The debate around how much people pay for their medication has gotten more complex, but we still haven't seen many lasting fixes.
Martin Shkreli became a household name in 2015 — and the face of everything that is wrong with prescription drug prices.
As CEO of a tiny company called Turing Pharmaceuticals, Shkreli raised the price of a drug used to treat a parasitic infection by more than 5,000%. His unapologetic attitude earned him the nickname "pharma bro" and drew the fury of politicians and the public alike.
It was a totally unrelated matter — securities fraud stemming from his time running a hedge fund — that landed Shkreli in jail. On Friday, he was sentenced to seven years in prison, but he was so notorious over the price gouging that it was hard to find an impartial jury. One potential juror reportedly indicated to the judge that he wanted to punch Shkreli in the face.
While the pharma bro everyone loves to hate is likely to drop out of the public eye for a while, what he set in motion has erupted into a years-long discussion about why people are facing high drug prices when they get to the pharmacy counter.
Mostly though, Shkreli's sentencing is a good time to remind ourselves that, for all the talking, and the few steps that have been taken to curb runaway drug prices, nearly nothing has changed. And it's not just pharma bros with tiny drug companies who can still hike prices by 5000%. Massive drugmakers can do it too.
The outrage sparked by Shkreli and others, like Valeant Pharmaceuticals, was over drugs that were highly unlikely to be in your medicine cabinet.
Shkreli's drug, called Daraprim, is used to treat toxoplasmosis, a common infection that can become a problem for pregnant women and people whose immune systems are weaker. Others were used in hospitals, or for rare diseases where the price increase was only felt by a select group of people.
But at that point, Shkreli was the villain we needed to get the conversation started.

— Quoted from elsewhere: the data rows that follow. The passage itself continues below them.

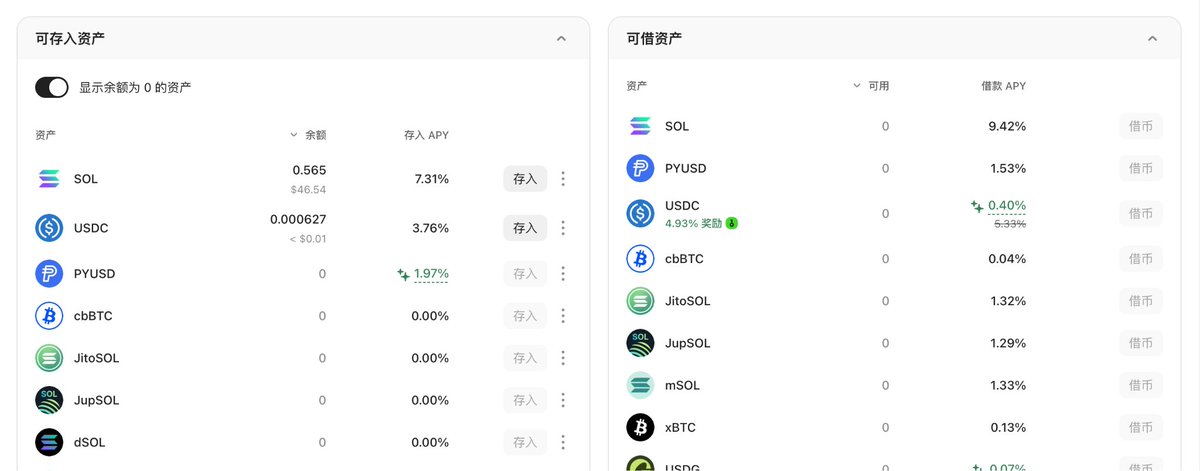Click the JitoSOL icon in deposit list

pos(49,358)
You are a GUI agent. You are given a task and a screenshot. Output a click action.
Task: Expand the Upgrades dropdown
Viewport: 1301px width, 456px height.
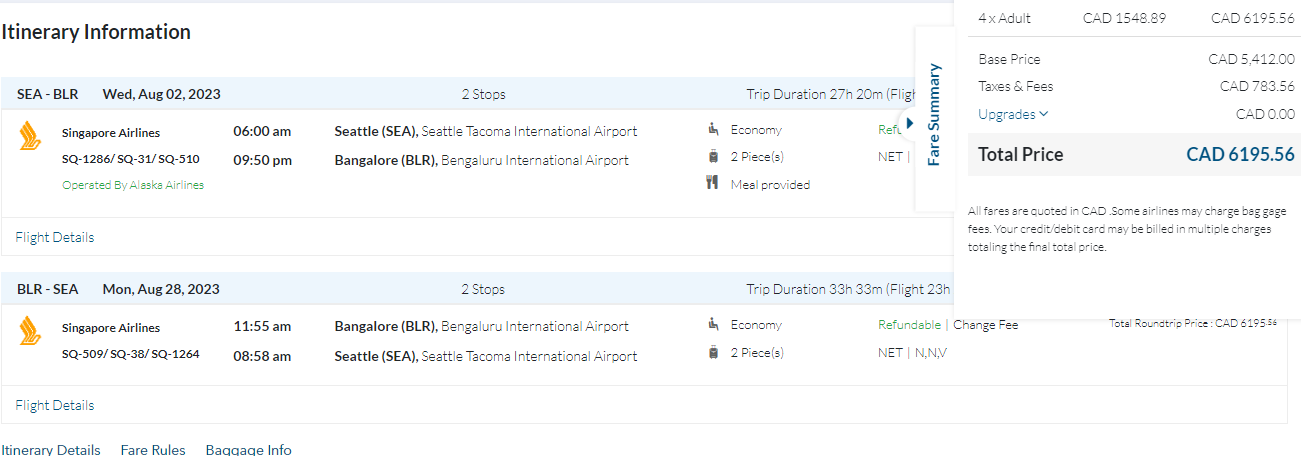pos(1013,114)
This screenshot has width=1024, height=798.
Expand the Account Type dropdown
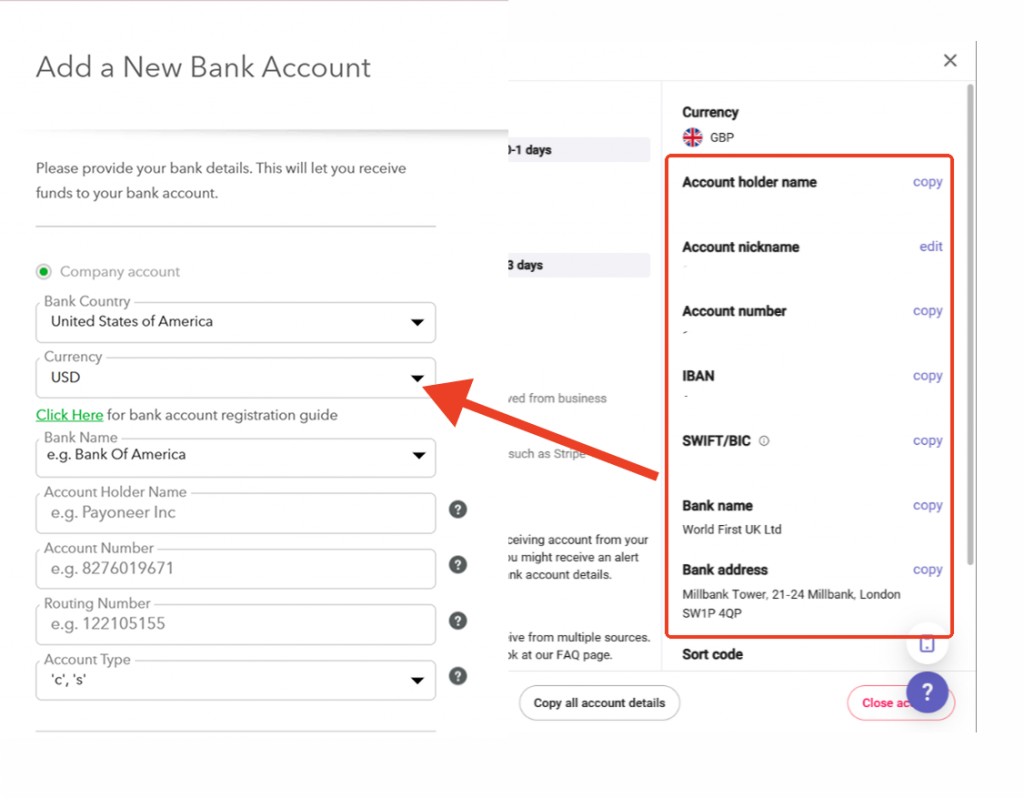(x=236, y=680)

Once we were talking about it — in the press and in Congress — the problems became easier to spot.
The next outrage was over the continuously rising price of the EpiPen, a device used in emergency situations when people (many of them children) have allergic reactions. The drug increased from a list price for two injectors costing $93.88 in 2007 to $608.61 in 2016.

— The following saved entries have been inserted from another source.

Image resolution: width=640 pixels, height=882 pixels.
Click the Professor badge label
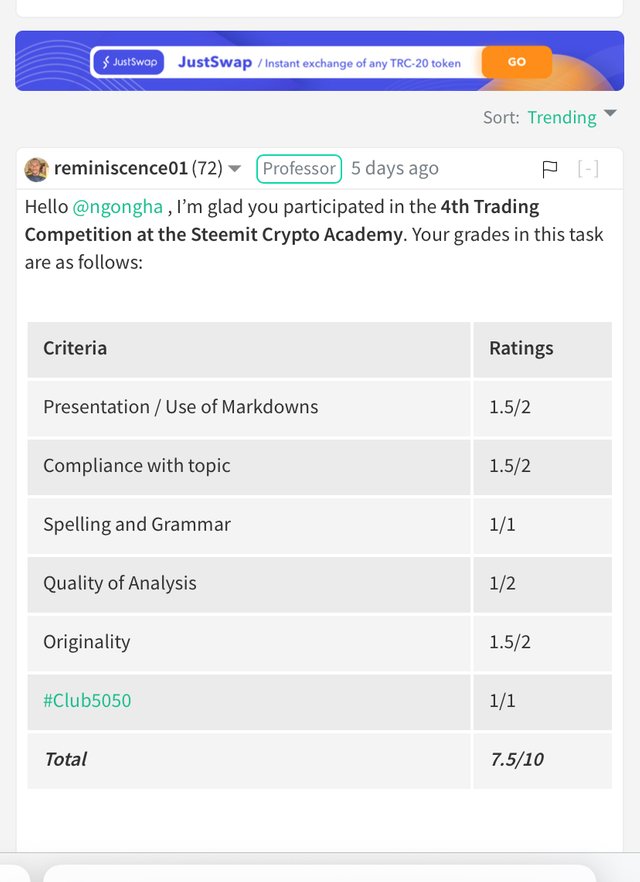point(299,169)
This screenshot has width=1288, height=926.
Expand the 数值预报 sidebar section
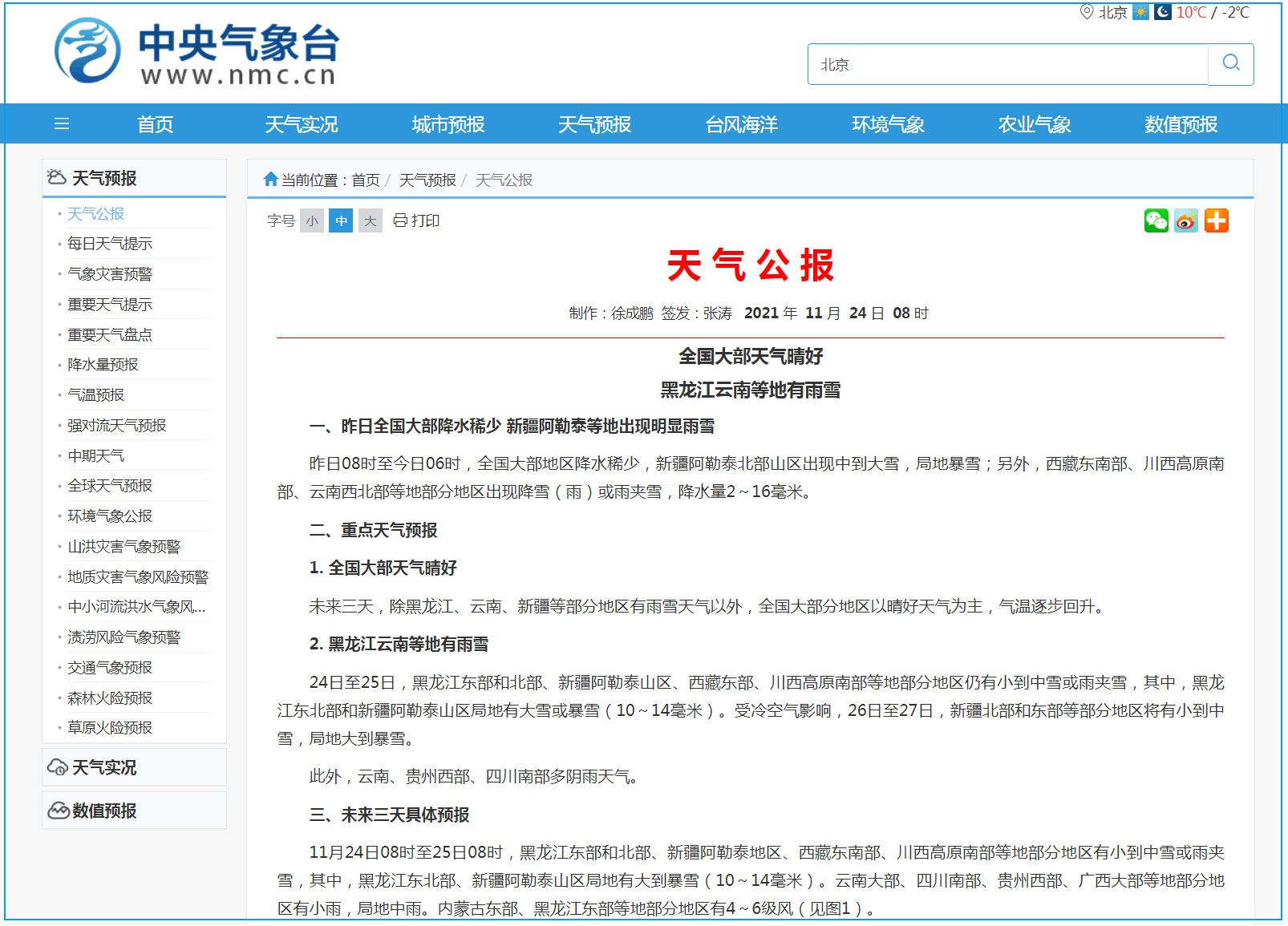(104, 811)

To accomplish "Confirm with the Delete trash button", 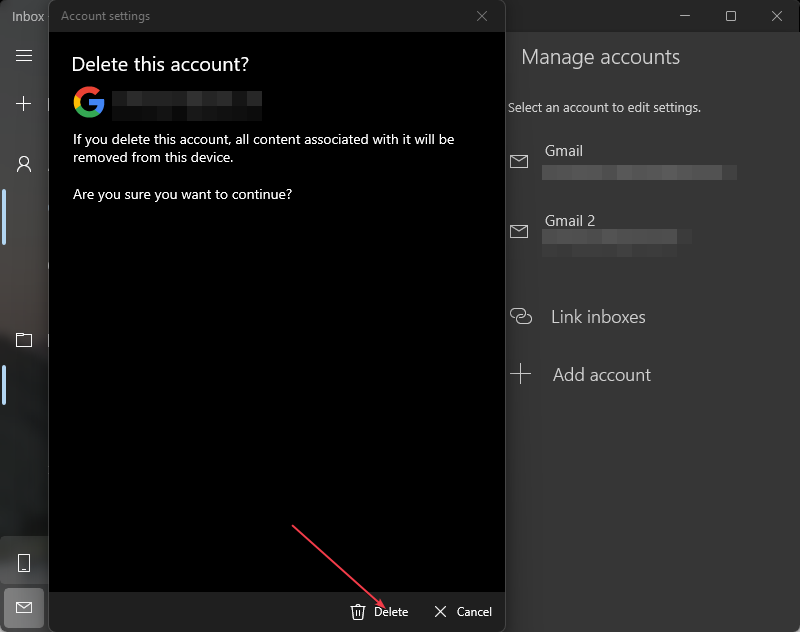I will click(379, 612).
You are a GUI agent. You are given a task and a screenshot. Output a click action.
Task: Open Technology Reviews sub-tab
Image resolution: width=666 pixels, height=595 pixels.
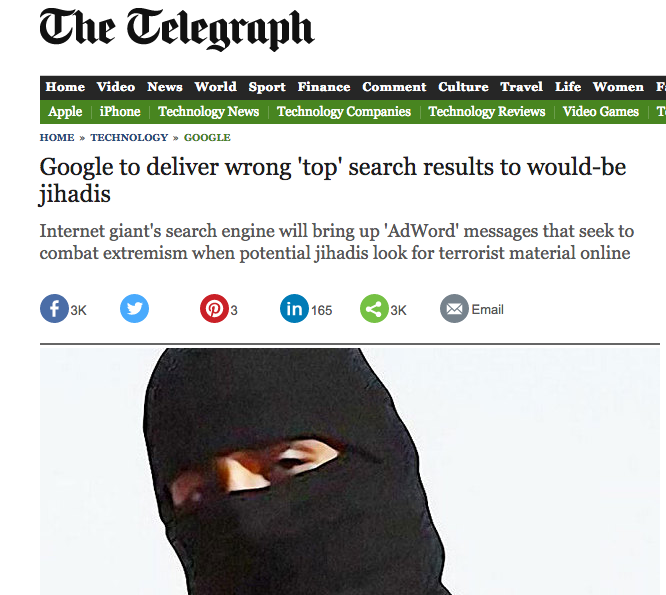[x=487, y=112]
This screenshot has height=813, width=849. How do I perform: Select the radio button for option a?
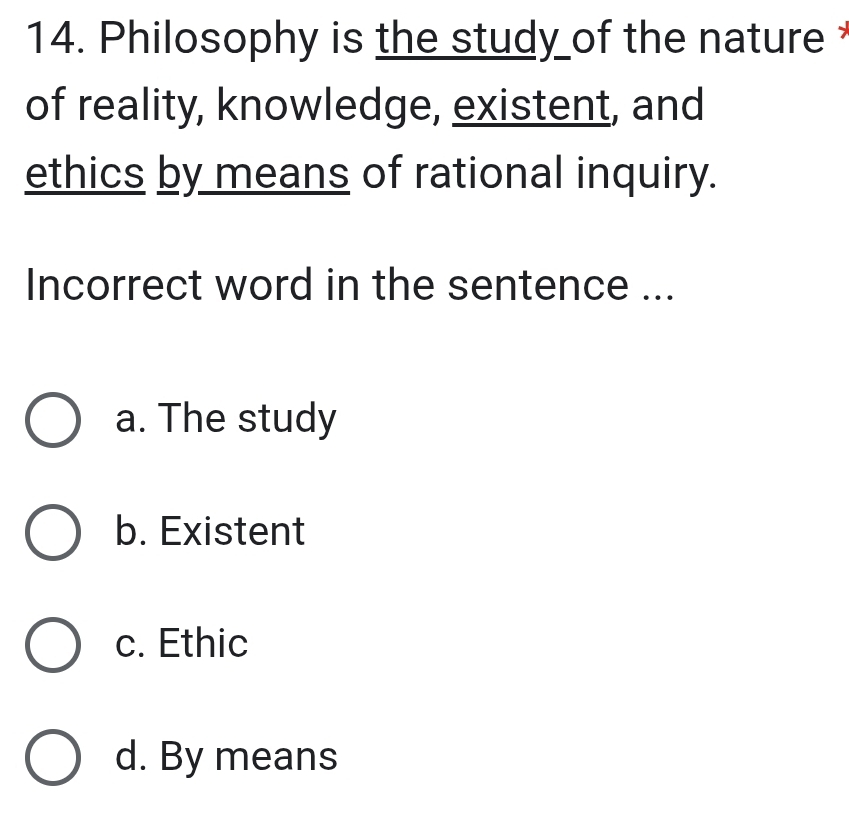coord(53,420)
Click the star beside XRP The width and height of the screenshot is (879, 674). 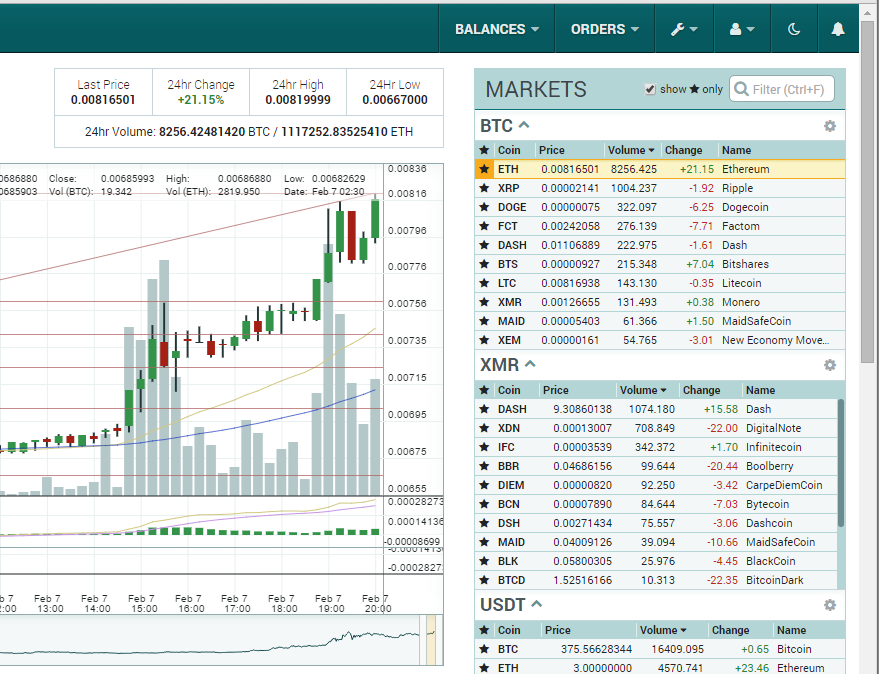point(485,188)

Somewhere in the course of those EpiPen discussions, the complexity of the pharmaceutical supply chain started to become clear. Mylan, in the hopes of explaining EpiPen's price, created a graphic to break out all the parts of the healthcare system that get a piece of the sale.

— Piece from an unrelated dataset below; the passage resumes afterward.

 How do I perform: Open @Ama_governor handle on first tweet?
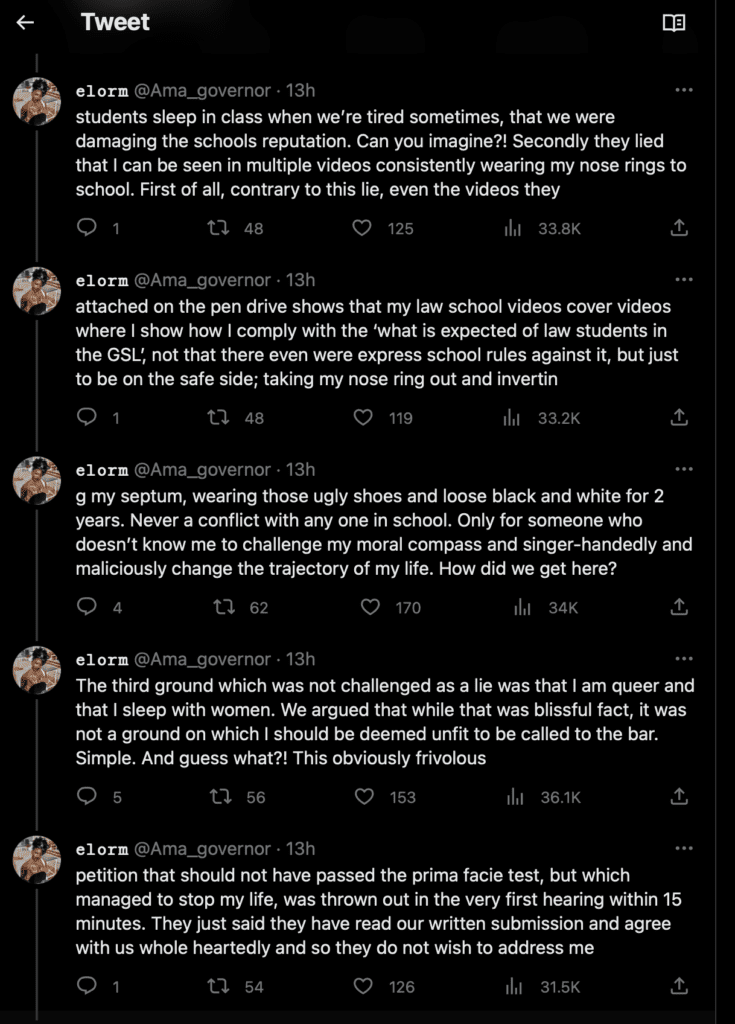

At the end of the day, Mylan argued, even though it priced its EpiPens at $608.61, the company collected less than half that.
Up until this point, the conversation had centered around the list price, or the price set by drugmakers before accounting for rebates and discounts. It is the most publicly available number, but it doesn't reflect what most people pay. That's determined by their insurance company's deals with the drugmaker and the flow of rebates that are paid out to middlemen.
The graphic brought these middlemen of the pharmaceutical supply chain — including pharmacy benefit managers and the work they do to negotiate lower drug prices — into the conversation.
Drug companies readily picked up the argument, publishing the average net prices they receive for medications, arguing that while it may look like list prices are increasing by a lot, there's more to the story.
"I have never met, in this entire experience, a PBM or a payer outside of the Medicaid segment that preferred a price of $50,000 over $75,000 and a rebate back to them," Gilead executive vice president of worldwide commercial operations Jim Meyers said in an interview with Bloomberg News in March 2017.
The finger-pointing was inevitably returned by PBMs, and on and on.
Daraprim, the EpiPen, and other drugs that have been called out for price hikes haven't had to change their list prices. At a national level, apart from hearings, not much has been set in motion to curb the high prices patients are facing for their medications. The list prices of two insulins — a drug that's been around for decades — has even increased.
There are some things in the works: from new generic competition, to plans to help people with high deductible health plans get rebates that would get them closer to a net price. And states have picked up the mantle of taking on the industry. Companies have started self-policing themselves as well, pledging to only raise prices by a certain percent a year.
And FDA commissioner Dr. Scott Gottlieb also has the healthcare industry in his crosshairs when it comes to high prices. Speaking at a policy conference hosted by America's Health Insurance Plans on Wednesday, the lobby that represents health insurers, Gottlieb called out the practices insurers and pharmaceutical middlemen use that keep prices high for patients.
"We're living in a world where financial toxicity is a real concern for patients. And every member of the drug supply chain needs to take responsibility for addressing it," Gottlieb said.
Shkreli may have been the villain we needed in 2015 to get the drug-pricing conversation started. In 2018, it's going to take something much more than that.